Growing up, he spoke Russian with his parents at home, English at an American elementary school during the academic year, and Japanese at a local school that he attended during the summer. When he was 12 his parents decided to return to Israel, where they had previously lived and where Shulman picked up his fourth language, Hebrew.
He lived in Israel as a teenager and entered the Israeli military when he was 18, but returned to Japan to work for an Internet security company from August 2006 to February 2007. It was then that he first thought of writing a book for tourists visiting Japan.
“[The idea] first came to me when I was in Japan working,” Shulman said. “I think I had a friend from Israel come visit, and we just got to talking about how I should write some kind of guide, mostly for Israelis.”
Gil Ronen, who has known Shulman for about 10 years and served with him in the Israeli military, also visited Shulman in Japan. “It just felt so cool to know that the way I was traveling was unique and that I’m getting this special angle on Japan while my friends were doing the regular hotel-plus-bus packages,” Ronen said in an e-mail.
“I think that Josh was gathering his impressions of Japan he wanted to share for some time now and that much of the research was done long before the actual writing part,” Ronen added.
But Shulman only wrote roughly one paragraph before entering Princeton as a freshman several months later in September 2007. At the end of the academic year, he decided to take two years off, during which he worked for an Israeli technology company and started his own marketing company, which creates 3-D real estate models.
He often took business trips while working for the Israeli company, and when he left, he decided to spend five months traveling the world on his own. Shulman returned to Japan in November 2009 and traveled for a month as a tourist, during which time he began putting his ideas to paper.
“At some point I was on the train and had some kind of inspiration,” Shulman said. “I wrote down all the tips and tricks and whatever I considered important for people to know. After that, it was hard to stop.

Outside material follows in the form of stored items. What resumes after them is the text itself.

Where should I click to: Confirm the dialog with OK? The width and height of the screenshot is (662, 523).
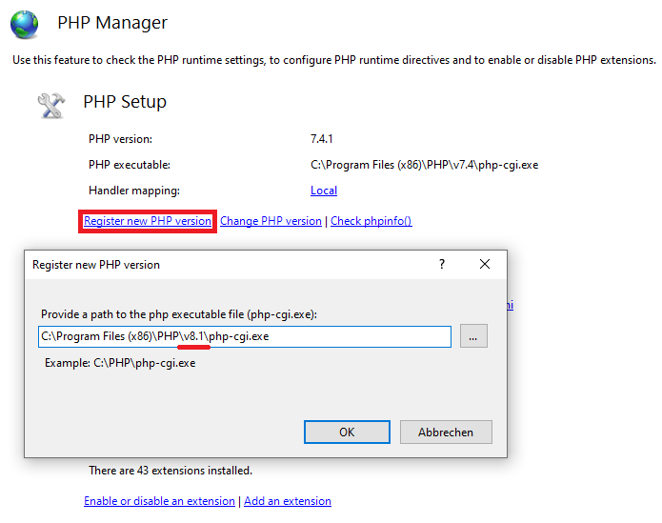(347, 432)
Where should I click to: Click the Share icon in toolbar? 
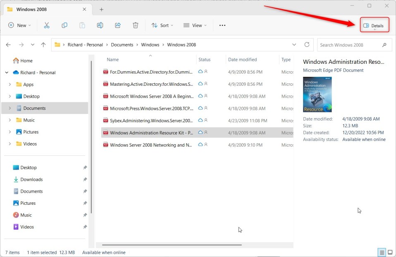click(118, 25)
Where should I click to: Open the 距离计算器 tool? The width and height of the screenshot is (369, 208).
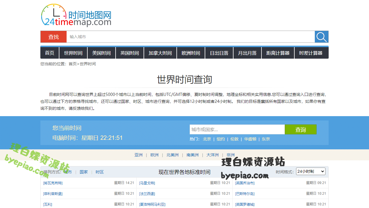(x=278, y=53)

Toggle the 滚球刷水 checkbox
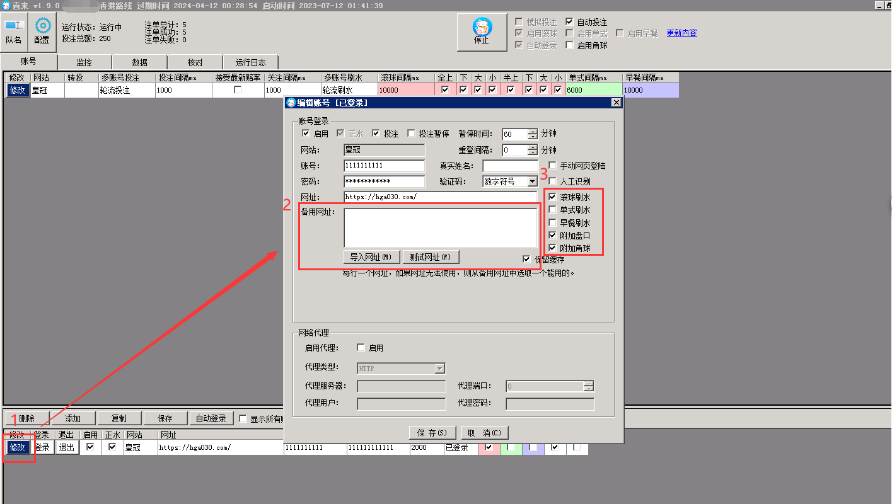point(553,197)
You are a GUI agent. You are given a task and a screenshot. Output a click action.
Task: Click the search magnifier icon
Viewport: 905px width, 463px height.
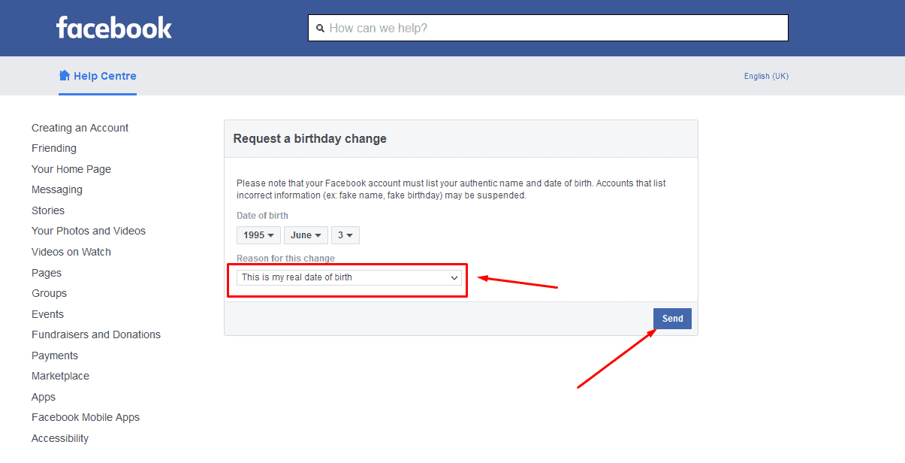click(x=321, y=29)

I had to write the book.”

Ronen said that in order for travel guides like Shulman’s to be successful, “there needs to be a solid base of experienced travelers that will come back from Japan and ... tell their friends about it.”
“I do believe that there might be some skepticism regarding what the book promises to its readers, but that will be an advantage when those promises are fully kept,” Ronen added.
Shulman also maintains a blog, “All-You-Can Japan,” to supplement the information presented in his book about Japanese holidays, food and customs.